I asked my daughters, ages 11 and 12, about their thoughts on the 2020 family birthday parades this year. They shared:
“Everyone is happy at birthday parades.”
“All of them have tractors and agriculture equipment in them.”
“Probably cheaper than a birthday party!”
The reality is . . . it is cheaper and less work. For all the effort I’ve put into kids’ birthday parties through the years, a simple parade reminds me also that less sometimes creates more memories.
Do you need a birthday to create a parade? No. Organize a neighborhood Christmas parade. A New Year Eve’s parade to give good riddance to 2020 and celebrate what is ahead for our families, communities and country.
Parades in a pandemic can safely gather groups and keep us active. They allow us to show support for one another and to celebrate milestones that may otherwise be put off until “next year” or never again.
Last week, as we pulled into my grandma’s farmyard to line up for the birthday parade for my niece and nephew, we gave big waves to my brother-in-law, dad, siblings, uncle, aunt, grandma and cousins. We didn’t gather in the house together, but we saw each other with the line of vehicles linking us together.
A smile spread across my face seeing the people I miss gathering with. It helps me to think ahead to the day when we can safely meet again for celebrations and holidays. When more than 30 of us met up at my parents' farm for my grandma's 90th birthday and Christmas celebrations last December, I never once thought of not meeting up again in the summer as we always do. But then came coronavirus and pandemic cancellations.

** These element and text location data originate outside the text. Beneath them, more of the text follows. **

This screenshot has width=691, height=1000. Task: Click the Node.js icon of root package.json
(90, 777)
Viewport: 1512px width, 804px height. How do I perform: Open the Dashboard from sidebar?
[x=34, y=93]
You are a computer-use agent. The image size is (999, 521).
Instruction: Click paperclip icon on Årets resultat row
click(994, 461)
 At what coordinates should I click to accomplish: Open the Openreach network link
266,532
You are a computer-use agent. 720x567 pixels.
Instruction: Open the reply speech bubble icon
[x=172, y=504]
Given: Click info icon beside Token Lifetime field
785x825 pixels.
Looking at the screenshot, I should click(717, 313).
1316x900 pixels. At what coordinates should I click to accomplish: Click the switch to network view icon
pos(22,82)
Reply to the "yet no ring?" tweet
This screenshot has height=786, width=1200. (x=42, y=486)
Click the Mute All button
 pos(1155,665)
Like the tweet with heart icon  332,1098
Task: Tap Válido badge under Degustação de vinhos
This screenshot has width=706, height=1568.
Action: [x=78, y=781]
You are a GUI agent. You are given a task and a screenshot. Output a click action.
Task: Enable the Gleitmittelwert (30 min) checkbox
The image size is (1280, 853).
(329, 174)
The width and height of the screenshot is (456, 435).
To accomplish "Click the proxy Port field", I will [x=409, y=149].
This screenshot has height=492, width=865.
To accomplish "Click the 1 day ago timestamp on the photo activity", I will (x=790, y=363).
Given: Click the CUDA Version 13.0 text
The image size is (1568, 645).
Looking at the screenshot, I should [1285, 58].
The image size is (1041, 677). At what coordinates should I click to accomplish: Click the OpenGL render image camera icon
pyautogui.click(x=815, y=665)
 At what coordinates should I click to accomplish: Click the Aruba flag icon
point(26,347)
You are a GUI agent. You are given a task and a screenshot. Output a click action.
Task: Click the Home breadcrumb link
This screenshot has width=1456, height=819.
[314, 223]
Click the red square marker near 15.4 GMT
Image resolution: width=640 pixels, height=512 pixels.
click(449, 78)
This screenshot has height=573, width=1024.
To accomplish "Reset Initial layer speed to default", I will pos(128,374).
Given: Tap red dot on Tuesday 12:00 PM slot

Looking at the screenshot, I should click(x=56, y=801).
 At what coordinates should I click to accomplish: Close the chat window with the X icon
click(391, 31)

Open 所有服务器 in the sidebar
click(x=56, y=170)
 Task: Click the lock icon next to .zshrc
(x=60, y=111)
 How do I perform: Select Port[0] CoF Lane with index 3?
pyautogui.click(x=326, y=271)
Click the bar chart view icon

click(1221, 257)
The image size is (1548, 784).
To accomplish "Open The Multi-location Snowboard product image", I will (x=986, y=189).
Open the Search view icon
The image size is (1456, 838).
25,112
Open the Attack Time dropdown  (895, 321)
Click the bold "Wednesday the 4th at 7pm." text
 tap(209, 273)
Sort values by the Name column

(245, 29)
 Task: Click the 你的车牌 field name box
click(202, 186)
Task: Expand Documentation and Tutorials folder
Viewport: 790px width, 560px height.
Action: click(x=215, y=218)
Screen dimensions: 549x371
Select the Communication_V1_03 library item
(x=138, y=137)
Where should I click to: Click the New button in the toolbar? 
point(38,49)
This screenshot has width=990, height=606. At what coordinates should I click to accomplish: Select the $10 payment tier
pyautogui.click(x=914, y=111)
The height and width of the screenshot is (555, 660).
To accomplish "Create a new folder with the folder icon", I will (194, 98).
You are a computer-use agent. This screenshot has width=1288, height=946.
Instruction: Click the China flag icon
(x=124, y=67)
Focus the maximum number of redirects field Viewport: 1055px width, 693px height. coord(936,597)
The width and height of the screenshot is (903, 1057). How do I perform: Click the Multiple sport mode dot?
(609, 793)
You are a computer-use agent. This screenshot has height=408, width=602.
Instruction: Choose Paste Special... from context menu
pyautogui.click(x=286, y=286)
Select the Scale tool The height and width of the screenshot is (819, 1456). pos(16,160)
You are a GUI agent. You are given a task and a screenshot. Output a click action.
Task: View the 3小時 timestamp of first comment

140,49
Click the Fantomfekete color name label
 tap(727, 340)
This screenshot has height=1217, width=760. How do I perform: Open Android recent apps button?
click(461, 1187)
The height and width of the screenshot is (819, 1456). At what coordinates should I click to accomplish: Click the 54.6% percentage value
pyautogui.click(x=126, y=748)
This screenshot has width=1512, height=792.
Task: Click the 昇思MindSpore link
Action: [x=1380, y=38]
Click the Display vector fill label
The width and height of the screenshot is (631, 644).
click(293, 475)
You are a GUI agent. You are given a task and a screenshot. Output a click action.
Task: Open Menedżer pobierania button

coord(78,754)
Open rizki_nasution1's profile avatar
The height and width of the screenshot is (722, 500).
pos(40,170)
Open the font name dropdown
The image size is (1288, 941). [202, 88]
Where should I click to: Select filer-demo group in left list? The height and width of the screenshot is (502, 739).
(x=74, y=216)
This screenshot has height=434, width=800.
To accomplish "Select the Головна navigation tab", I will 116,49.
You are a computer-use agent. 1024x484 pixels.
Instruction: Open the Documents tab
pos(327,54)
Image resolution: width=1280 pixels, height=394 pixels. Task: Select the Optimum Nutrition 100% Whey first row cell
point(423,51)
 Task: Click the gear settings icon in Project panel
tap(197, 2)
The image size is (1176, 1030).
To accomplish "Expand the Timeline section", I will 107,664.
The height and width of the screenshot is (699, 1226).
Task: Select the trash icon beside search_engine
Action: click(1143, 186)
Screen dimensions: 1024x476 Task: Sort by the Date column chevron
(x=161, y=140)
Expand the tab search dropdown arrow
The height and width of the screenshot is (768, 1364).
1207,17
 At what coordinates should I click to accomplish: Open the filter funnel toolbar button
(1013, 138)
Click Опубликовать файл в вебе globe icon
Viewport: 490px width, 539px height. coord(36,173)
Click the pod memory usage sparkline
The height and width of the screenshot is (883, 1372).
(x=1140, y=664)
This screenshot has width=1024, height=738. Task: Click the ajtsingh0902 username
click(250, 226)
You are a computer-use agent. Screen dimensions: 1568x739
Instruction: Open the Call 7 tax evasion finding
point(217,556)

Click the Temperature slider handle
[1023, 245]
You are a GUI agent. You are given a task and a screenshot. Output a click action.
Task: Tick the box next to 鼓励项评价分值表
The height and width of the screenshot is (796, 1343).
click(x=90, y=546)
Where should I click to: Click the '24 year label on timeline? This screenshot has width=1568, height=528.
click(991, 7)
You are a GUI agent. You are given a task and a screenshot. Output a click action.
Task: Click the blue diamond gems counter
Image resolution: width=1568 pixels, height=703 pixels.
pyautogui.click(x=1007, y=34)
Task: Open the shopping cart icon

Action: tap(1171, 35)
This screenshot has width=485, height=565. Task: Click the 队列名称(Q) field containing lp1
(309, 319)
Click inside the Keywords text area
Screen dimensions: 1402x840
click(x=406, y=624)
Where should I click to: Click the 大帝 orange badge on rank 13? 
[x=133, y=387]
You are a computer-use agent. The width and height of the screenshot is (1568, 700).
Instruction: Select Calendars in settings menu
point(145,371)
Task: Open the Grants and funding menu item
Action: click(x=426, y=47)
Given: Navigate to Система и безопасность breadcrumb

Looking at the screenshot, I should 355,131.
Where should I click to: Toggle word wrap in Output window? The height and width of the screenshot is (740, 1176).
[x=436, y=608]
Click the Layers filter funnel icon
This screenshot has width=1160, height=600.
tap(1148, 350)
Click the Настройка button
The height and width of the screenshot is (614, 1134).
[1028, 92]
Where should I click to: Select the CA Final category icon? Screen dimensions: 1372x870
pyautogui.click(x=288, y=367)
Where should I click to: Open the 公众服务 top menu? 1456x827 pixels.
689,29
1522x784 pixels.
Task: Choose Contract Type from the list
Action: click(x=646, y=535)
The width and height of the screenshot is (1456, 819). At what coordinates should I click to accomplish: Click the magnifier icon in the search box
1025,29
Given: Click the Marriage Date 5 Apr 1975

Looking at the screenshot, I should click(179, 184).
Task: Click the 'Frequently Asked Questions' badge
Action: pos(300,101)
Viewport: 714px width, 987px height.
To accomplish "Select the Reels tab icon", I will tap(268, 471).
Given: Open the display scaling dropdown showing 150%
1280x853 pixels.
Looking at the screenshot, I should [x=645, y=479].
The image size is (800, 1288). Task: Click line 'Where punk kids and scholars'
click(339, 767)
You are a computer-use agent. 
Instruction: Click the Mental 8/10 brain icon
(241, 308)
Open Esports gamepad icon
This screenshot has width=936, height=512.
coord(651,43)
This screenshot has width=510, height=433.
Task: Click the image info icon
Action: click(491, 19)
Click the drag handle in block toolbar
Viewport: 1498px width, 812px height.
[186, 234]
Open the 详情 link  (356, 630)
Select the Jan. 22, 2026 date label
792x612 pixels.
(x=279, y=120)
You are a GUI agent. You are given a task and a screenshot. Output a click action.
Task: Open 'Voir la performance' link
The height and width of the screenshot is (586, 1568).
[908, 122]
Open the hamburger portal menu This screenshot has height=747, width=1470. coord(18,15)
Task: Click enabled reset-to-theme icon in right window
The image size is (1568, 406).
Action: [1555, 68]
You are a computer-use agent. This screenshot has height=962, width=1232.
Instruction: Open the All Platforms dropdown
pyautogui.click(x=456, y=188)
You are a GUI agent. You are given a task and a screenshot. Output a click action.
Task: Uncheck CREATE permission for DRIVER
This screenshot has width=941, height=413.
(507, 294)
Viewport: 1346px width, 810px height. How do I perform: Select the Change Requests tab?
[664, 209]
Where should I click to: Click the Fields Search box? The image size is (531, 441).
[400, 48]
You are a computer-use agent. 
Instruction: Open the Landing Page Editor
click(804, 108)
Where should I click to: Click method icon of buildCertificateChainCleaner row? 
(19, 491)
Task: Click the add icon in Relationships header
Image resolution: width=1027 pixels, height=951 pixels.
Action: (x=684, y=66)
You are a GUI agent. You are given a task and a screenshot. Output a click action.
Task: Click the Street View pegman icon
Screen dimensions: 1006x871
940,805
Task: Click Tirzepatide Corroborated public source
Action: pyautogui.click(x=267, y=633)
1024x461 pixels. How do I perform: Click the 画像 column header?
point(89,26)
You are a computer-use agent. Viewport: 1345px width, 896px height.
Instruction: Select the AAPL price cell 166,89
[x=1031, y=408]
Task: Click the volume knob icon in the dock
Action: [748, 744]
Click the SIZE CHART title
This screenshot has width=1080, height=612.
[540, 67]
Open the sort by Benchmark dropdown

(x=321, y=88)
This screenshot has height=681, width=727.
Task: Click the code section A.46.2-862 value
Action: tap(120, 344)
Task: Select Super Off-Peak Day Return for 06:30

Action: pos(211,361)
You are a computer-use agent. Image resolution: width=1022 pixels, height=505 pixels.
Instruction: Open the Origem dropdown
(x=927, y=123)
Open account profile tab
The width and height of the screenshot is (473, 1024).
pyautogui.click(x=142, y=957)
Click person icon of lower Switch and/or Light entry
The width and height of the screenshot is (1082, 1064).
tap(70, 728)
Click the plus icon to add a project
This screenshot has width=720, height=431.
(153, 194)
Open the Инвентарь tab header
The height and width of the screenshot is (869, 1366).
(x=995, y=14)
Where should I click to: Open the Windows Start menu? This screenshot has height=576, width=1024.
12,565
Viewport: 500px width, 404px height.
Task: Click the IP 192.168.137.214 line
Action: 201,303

At last week's parade, each family sat in vehicles of choice: a grain truck for my dad, a tractor for my brother, and my adult cousins rode old homemade go-carts of our childhood and a lawnmower. As much as I longed to grab a brownie from Grandma’s kitchen, we stayed in our vehicles.
The parade drove down the quarter-mile to my parents' yard where my birthday-celebrating niece and nephew and their moms waved at each family and vehicle. The horn of the truck blared. As I stood up through my husband’s sunroof to capture the only picture I took, I heard shrieks of happiness and excitement from my niece.
What will she remember about her seventh birthday? Not the details of a global health pandemic, but instead her first-ever birthday parade on the farm where she was given candy, a piñata, balloons and gifts on a 25-degree day.
Rural and farm folks always have a special knack for creating their own entertainment and fun. With the seriousness COVID-19 surging through our communities and state, you can choose to create a celebration memory, no matter the location or weather conditions you face. You don’t need to wait for someone else to plan it.
Call your family members. Email or text your neighbors. Post on social media. Create your 2020 parade. Notify your local media if you’d like. Post signs where you can. Be inclusive to those around you, giving anyone a chance to share in a moment of celebration at a time when gathering for celebrations looks different than we’ve experienced in our lifetimes.
Celebrate a milestone, the holidays, your community, frontline workers. I recommend a parade to break through pandemic hard times for a few joyous moments to create happy memories.